Transphotographiques 2010 – 2ème journée

Après 7 articles consacrée à la 1ère journée passée à Lille pour les Transphotographiques 2010, le moment est venu d’évoquer la 2ème journée (le 12 juin). Il faut le dire tout de suite, le problème des Transphotographiques c’est que une journée c’est un peu court et deux, c’est un peu long, du coup la deuxième journée doit impérativement être complétée par d’autres visites.

Pour cette 2ème journée, donc, j’ai commencé par aller me casser le nez à Roubaix puisque je n’avais pas vu que Loft dcm était fermé depuis le 30 mai, tant pis pour moi, il faut apprendre à lire.  Je me suis ensuite pointé chez Spiral à La Madeleine, c’est un magasin de meubles design en fait. Là il y avait un type à poil qui saute sur fond de paysage exotique, Thomas Millet (son site ici). Je préfère sa série portraits cachés visible sur son site.

Je suis aussi passé à la Médiathèque de Lomme pour voir le travail de Vincent Catala (son site en travaux ici), c’est pas mal ces portraits de dos mais il n’y a pas beaucoup de photos. Sur place, il était possible aussi de voir une commande réalisée par Nancy Wilson-Pajic.

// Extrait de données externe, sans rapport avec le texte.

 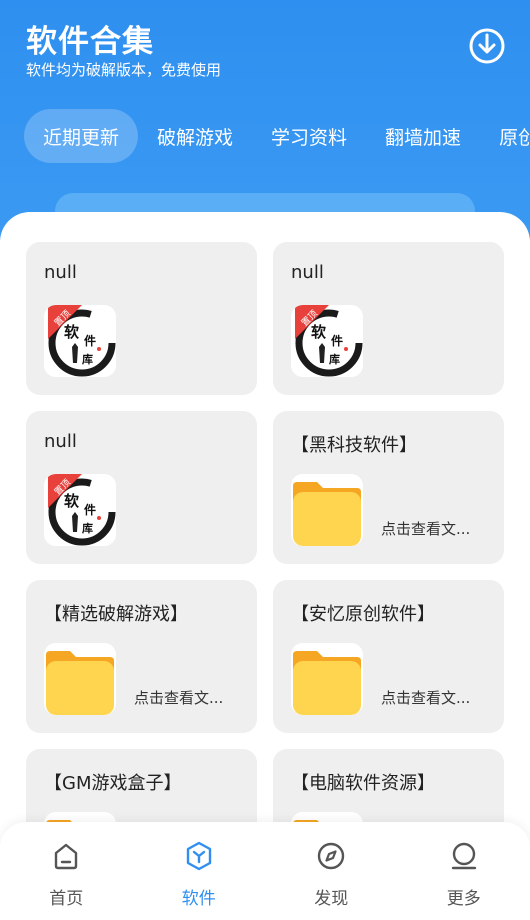 What do you see at coordinates (332, 856) in the screenshot?
I see `compass-icon` at bounding box center [332, 856].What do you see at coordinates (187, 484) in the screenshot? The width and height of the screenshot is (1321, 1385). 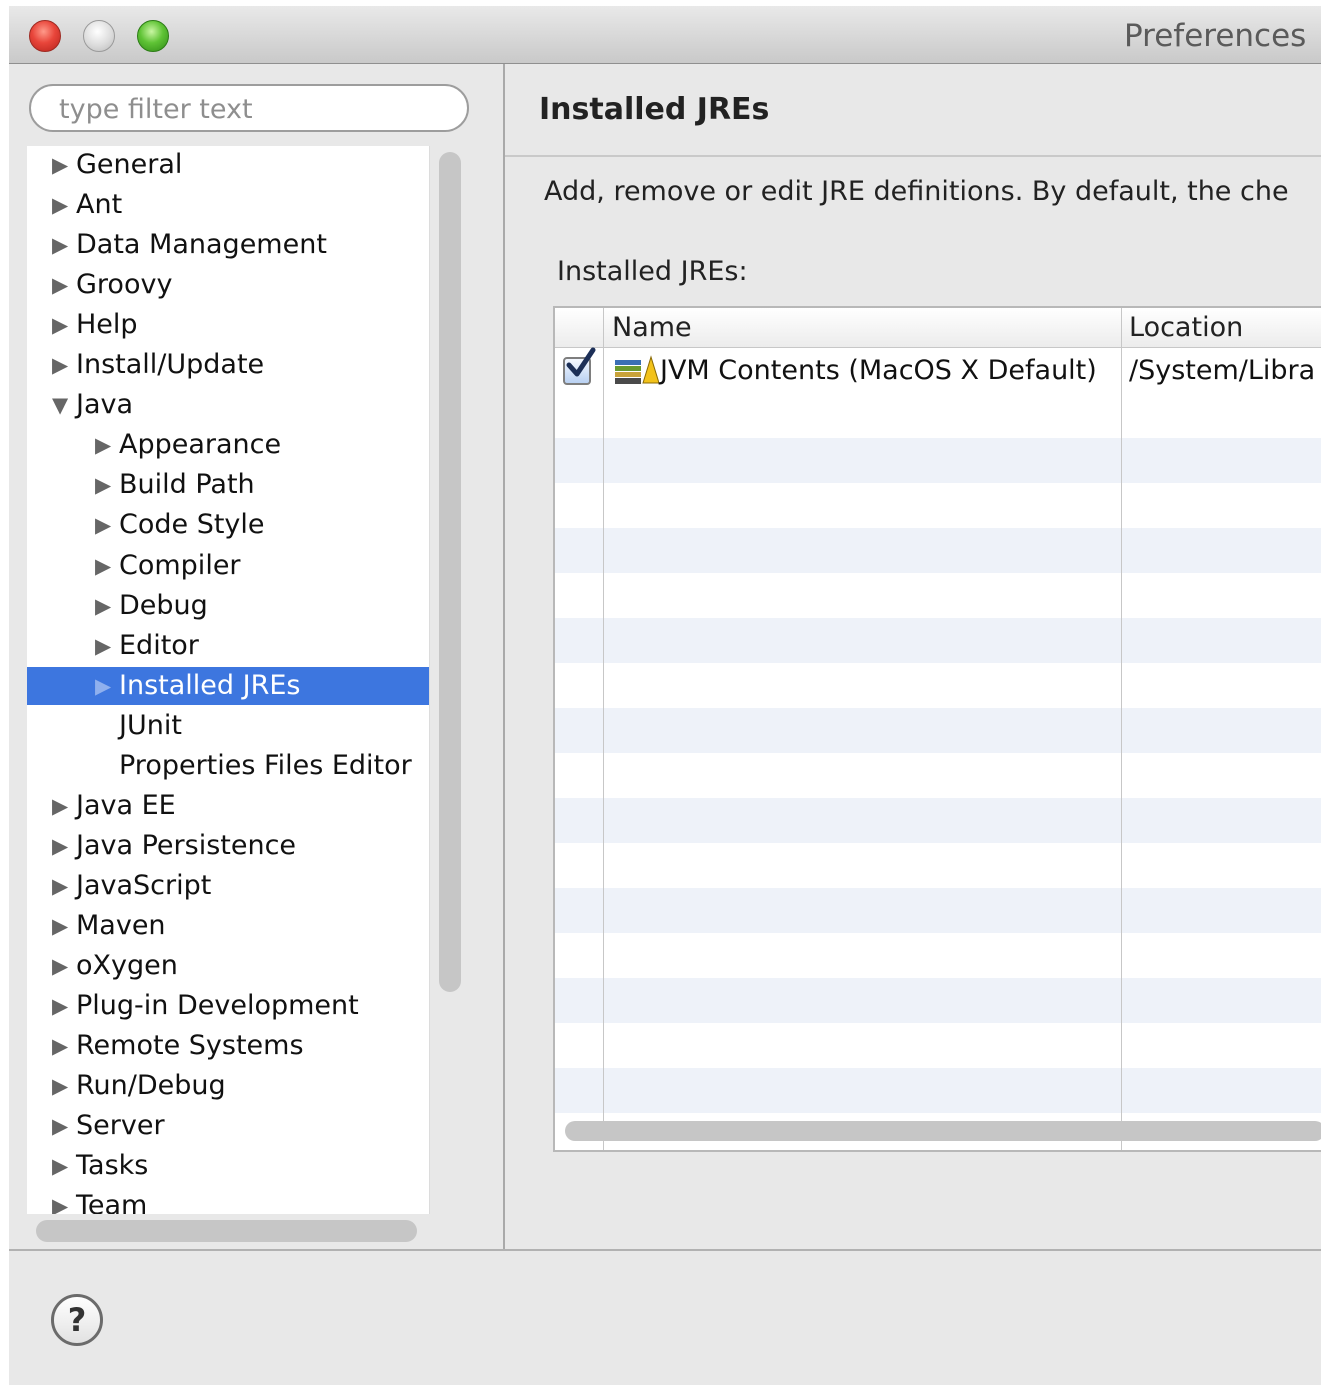 I see `tree-item-label: Build Path` at bounding box center [187, 484].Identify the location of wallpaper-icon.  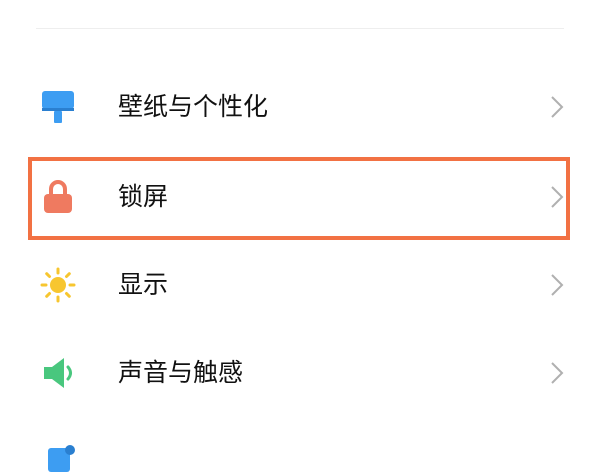
(58, 107).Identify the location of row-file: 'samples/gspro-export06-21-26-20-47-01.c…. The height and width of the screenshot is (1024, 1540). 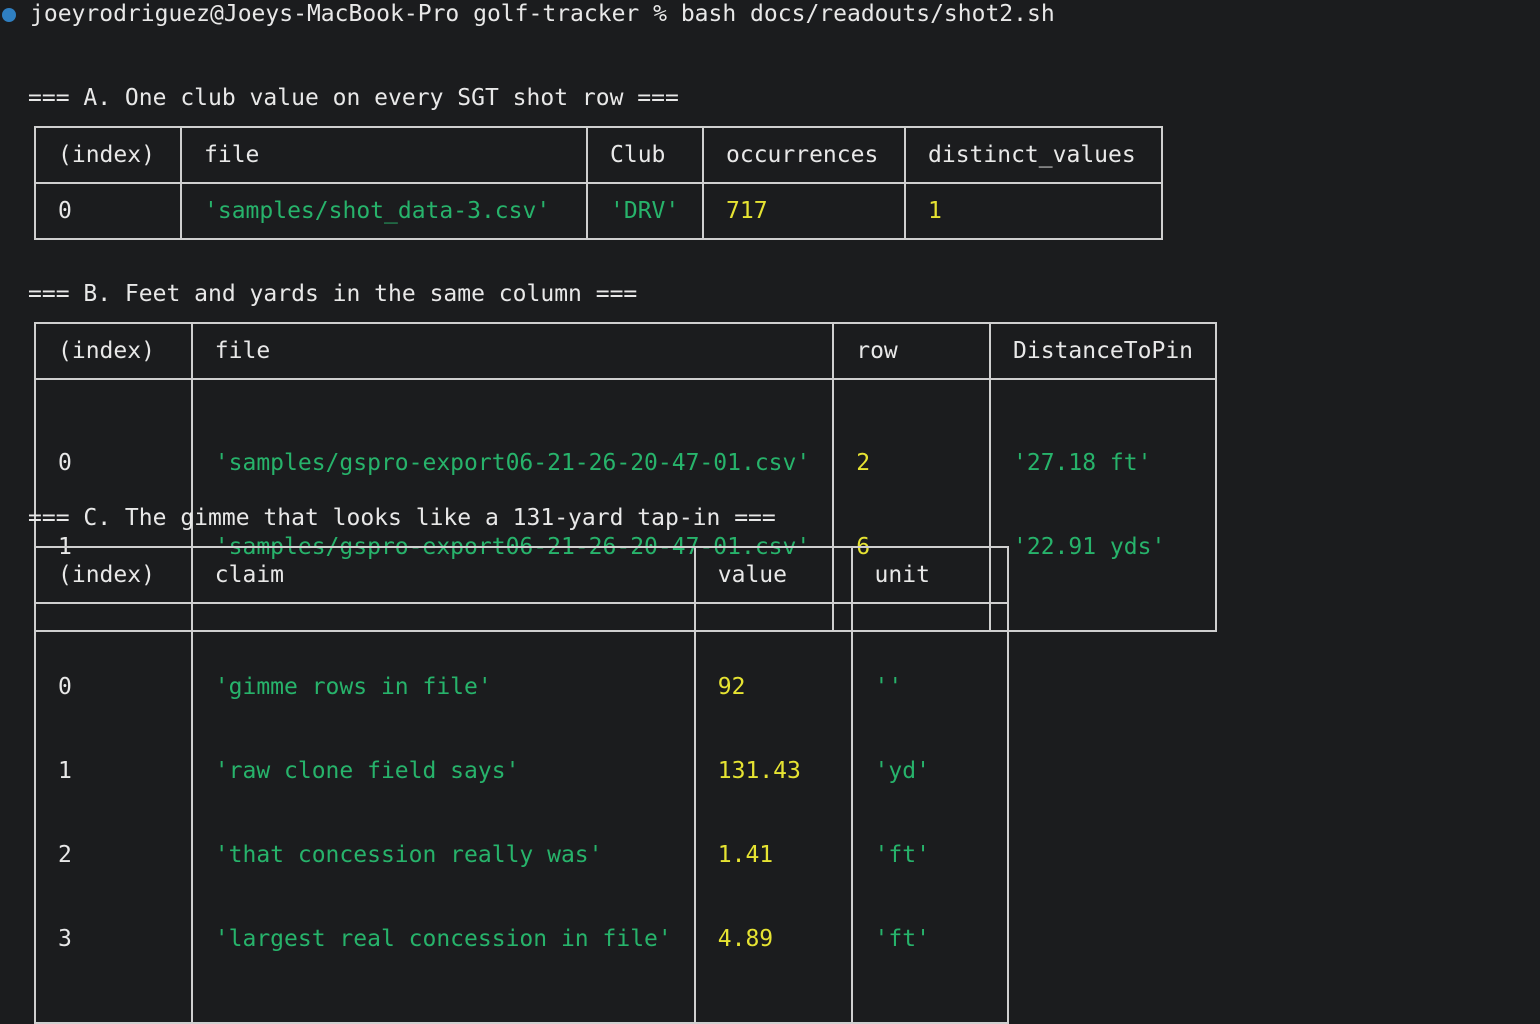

Lasécu (site ici) était la bonne surprise du moment bien qu’un peu difficile à trouver. Je passe sur Sébastien Godéré pour évoquer le travail de  Satoru Toma: ses espaces littoraux, ses lieux reconquis par la nature dont une série sur parc de jeu abandonné sont dans un entre-deux, une suspension parfois vaguement ironique. Il montre aussi des lieux bientôt construits en plant 4 piquets et rubans en pleine nature. Un travail malin qu’une interview en vidéo vient appuyer.

La visite au forum des sciences à Villeneuve d’Ascq permettrait de découvrir des animaux en ville, un travail de Laurent Geslin.

Pour finir avec les Transphotographiques 2010 je me suis rendu au Tri Postal et là, c’était sombre et désert, une morne plaine vraiment, que le spectacle peu animé de fleurs fractales (par Miguel Chevalier) ne parvenait pas à tirer d’un ennui pesant et d’une vide oppressant. Quel dommage de ne pas avoir donné leur chance à des photographes d’exposer en ce vaste lieu.

On l’aura compris, le programme de ce 2ème jour n’était pas vraiment à la hauteur du 1er et en fin de compte, après de nombreux déplacements en métro dans l’agglomération lilloise, il semble clair que la 1ère journée aurait suffi.

Avant de repartir pour paris, comme j’avais un peu de temps, je suis passé au Palais des Beaux-Arts dont le prix de l’entrée était presque exorbitant (7 €) pour cause d’exposition Finoglio. Outre Finoglio, je me suis concentré sur les oeuvres du XIIème au XVIème, une période que j’apprécie particulièrement, ainsi que sur la visite de la salle des plans-relief. C’est une visite que conseille !

La question se posera encore l’an prochain de savoir si je ne vais qu’un jour à Lille, je me l’étais déjà posée cette année mais il est difficile d’apprécier la portée des expos longtemps à l’avance au vu des descriptifs. Quoi qu’il en soit, le Palais de beaux-Arts constitue un magnifique point de chute, au cas où.